Psicosomatica

Un libro per riflettere sulla sofferenza psichica

di Alessandra Arrigoni Ravasi

di Alessandra Arrigoni Ravasi

I CONFINI DEL DOLORE – È possibile arginare la sofferenza psichica?

di Lella Ravasi Bellocchio

L’ultimo libro dell’analista junghiana Lella Ravasi Bellocchio parte dall’esigenza di trovare una risposta al percorso del dolore nella vita di ognuno di noi. Ma come si legge nel retro di copertina, possiamo sfidare il dolore imparando a rispettarne i confini e apprendendo la forza della non risposta, contro la follia del mondo.

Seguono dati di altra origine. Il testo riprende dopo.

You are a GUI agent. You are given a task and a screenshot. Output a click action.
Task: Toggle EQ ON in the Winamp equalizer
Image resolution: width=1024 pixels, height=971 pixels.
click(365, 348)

Nella prima parte l’autrice ripercorre le storie raccolte oltre trent’anni fa nel carcere di San Vittore a Milano. Gli incontri con le detenute diventano però molto più di semplici racconti e portano il lettore a interrogarsi sui propri perché, cercando un senso al dolore profondo che prima o poi colpisce tutti. 

Il libro rappresenta il tentativo di intrecciare la figura di Giobbe e la sua storia con alcune vicende di donne in analisi. Il filtro di lettura, il filo conduttore delle storie è Giobbe il cui perché sfida il mistero del dolore e dell’amore. 

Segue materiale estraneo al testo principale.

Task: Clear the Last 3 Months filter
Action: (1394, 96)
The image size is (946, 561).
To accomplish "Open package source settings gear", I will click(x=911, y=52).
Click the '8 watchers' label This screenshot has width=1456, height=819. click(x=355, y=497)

Nella seconda parte, l’autrice ripercorre invece i temi che più hanno caratterizzato gli ultimi anni, dalla pandemia ai conflitti che insanguinano il mondo, alle catastrofi climatiche. 

Come afferma Lella Ravasi Bellocchio: “È una specie di inventario, non una conclusione, ma una sintesi importante dopo aver vissuto una pandemia che ha trasformato in modo profondo la nostra realtà. Pensavamo di uscirne migliori, ma così non è stato ed è per questo che diventa ancora più significativo chiedersi quale sia il rapporto esistente tra il bene e il male”.

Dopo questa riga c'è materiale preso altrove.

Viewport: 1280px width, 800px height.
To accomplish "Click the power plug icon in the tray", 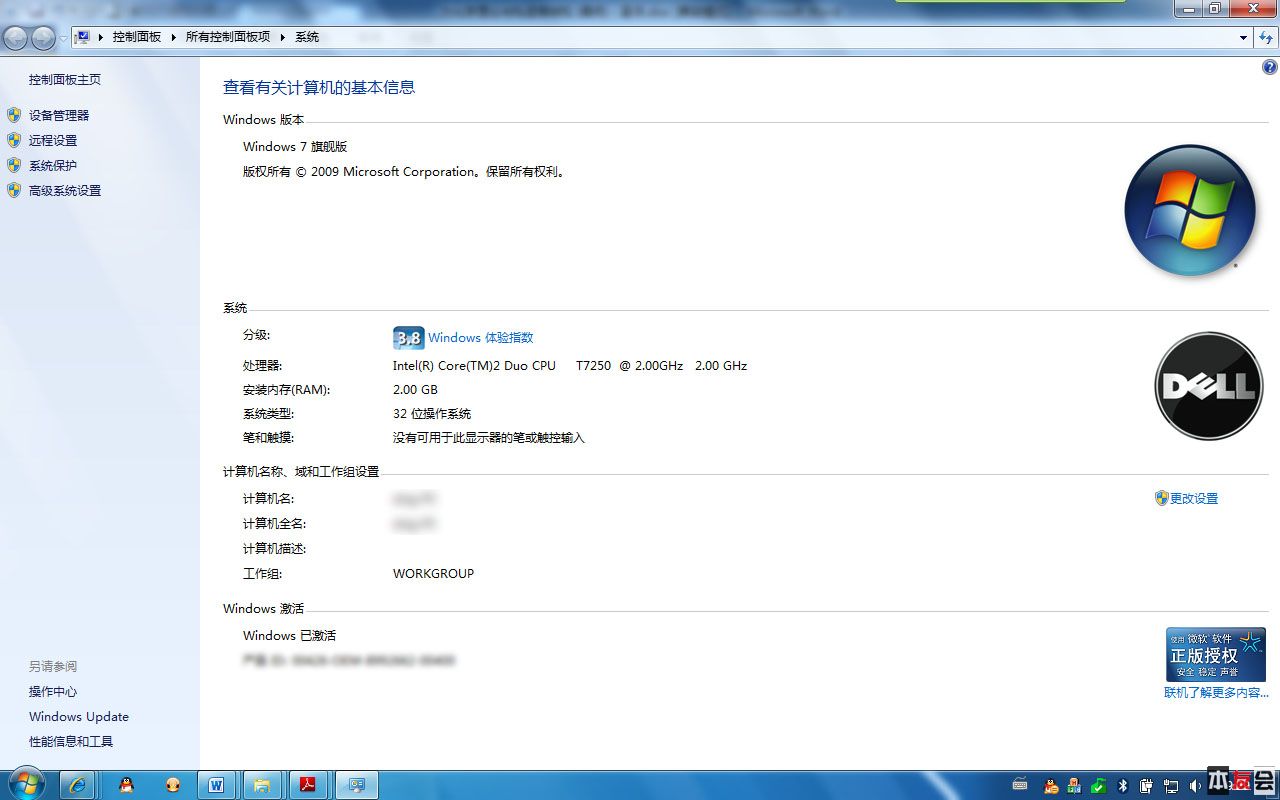I will click(1146, 785).
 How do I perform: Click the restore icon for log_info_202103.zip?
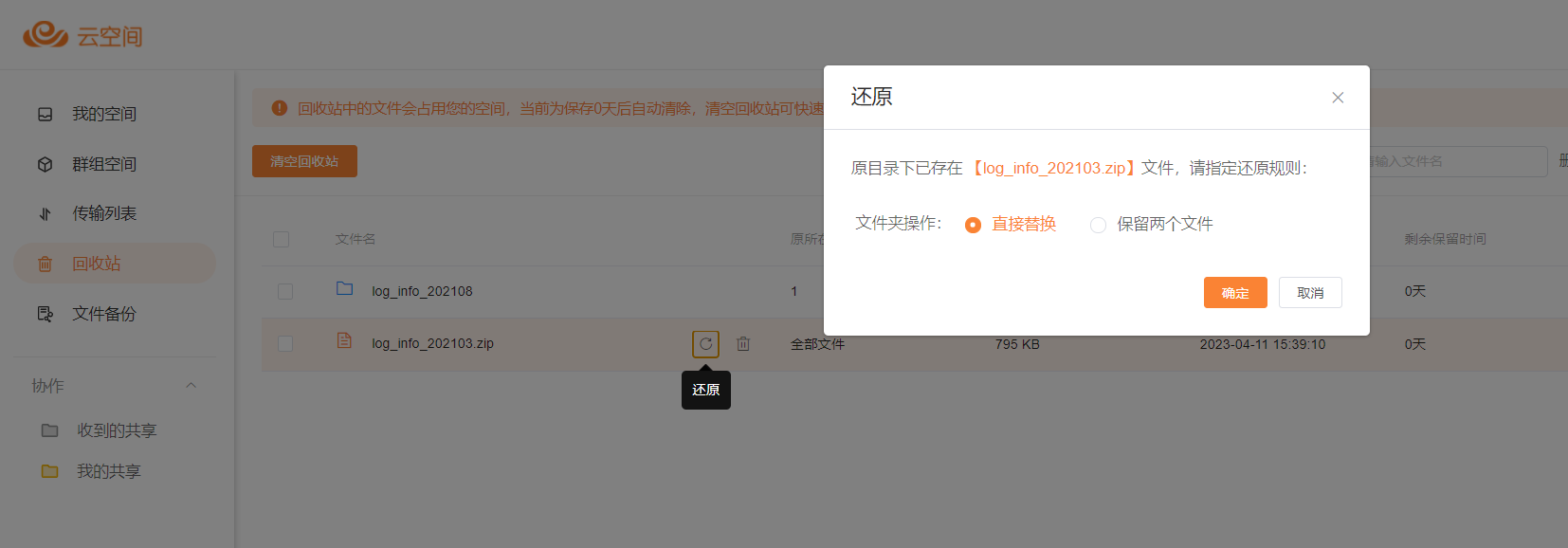tap(705, 343)
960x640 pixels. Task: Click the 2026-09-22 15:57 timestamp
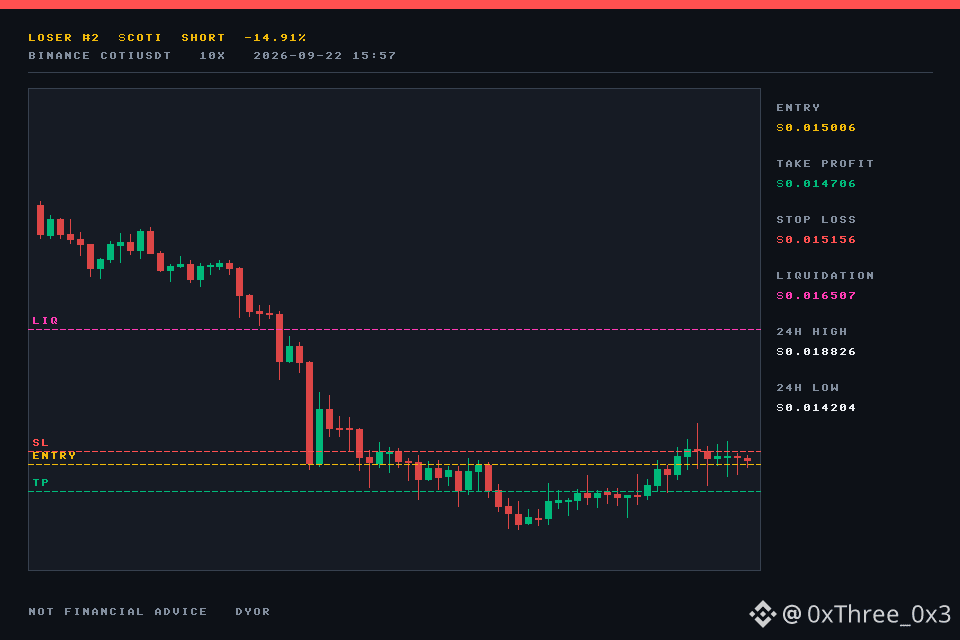tap(324, 55)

La scelta di riprendere la storia di Giobbe permette di affrontare la domanda di fondo sulla ricerca di senso, che è fondante di ogni lavoro analitico: per uscire dal dolore, occorre prima entrarci a fondo. Imparare a stare sia nel dolore sia nella vita, anche quando di risposte non ce ne sono proprio, permette di capire e – forse – sopportare il dolore del mondo.

Pertanto ci sono storie che non sono guaribili, storie estreme in cui pure il terapeuta può solo fare quello che può rinunciando all’onnipotenza del guaritore, restando presente in modo rispettoso, senza consolare ma offrendo comunque uno spiraglio di speranza e di guarigione.

“Nella mia storia personale – come nelle storie dei pazienti – l’interrogarsi, avere il coraggio di stare in silenzio di fronte al dolore conduce alla valorizzazione di quanto la vita ci ha offerto e ci offre. Chiedersi cosa stiamo facendo della nostra vita – anche pensando alle cose semplici – concorre alla guarigione” conclude Ravasi. 

Come scriveva Lou Salomé ‘la guarigione è un atto d’amore’ dove ti devi fidare e devi cercare di tornare alla vita anche quando questa sembrava annullata. Perché dopo i dolori e le perdite c’è sempre la speranza di riprendere il senso della nostra esistenza.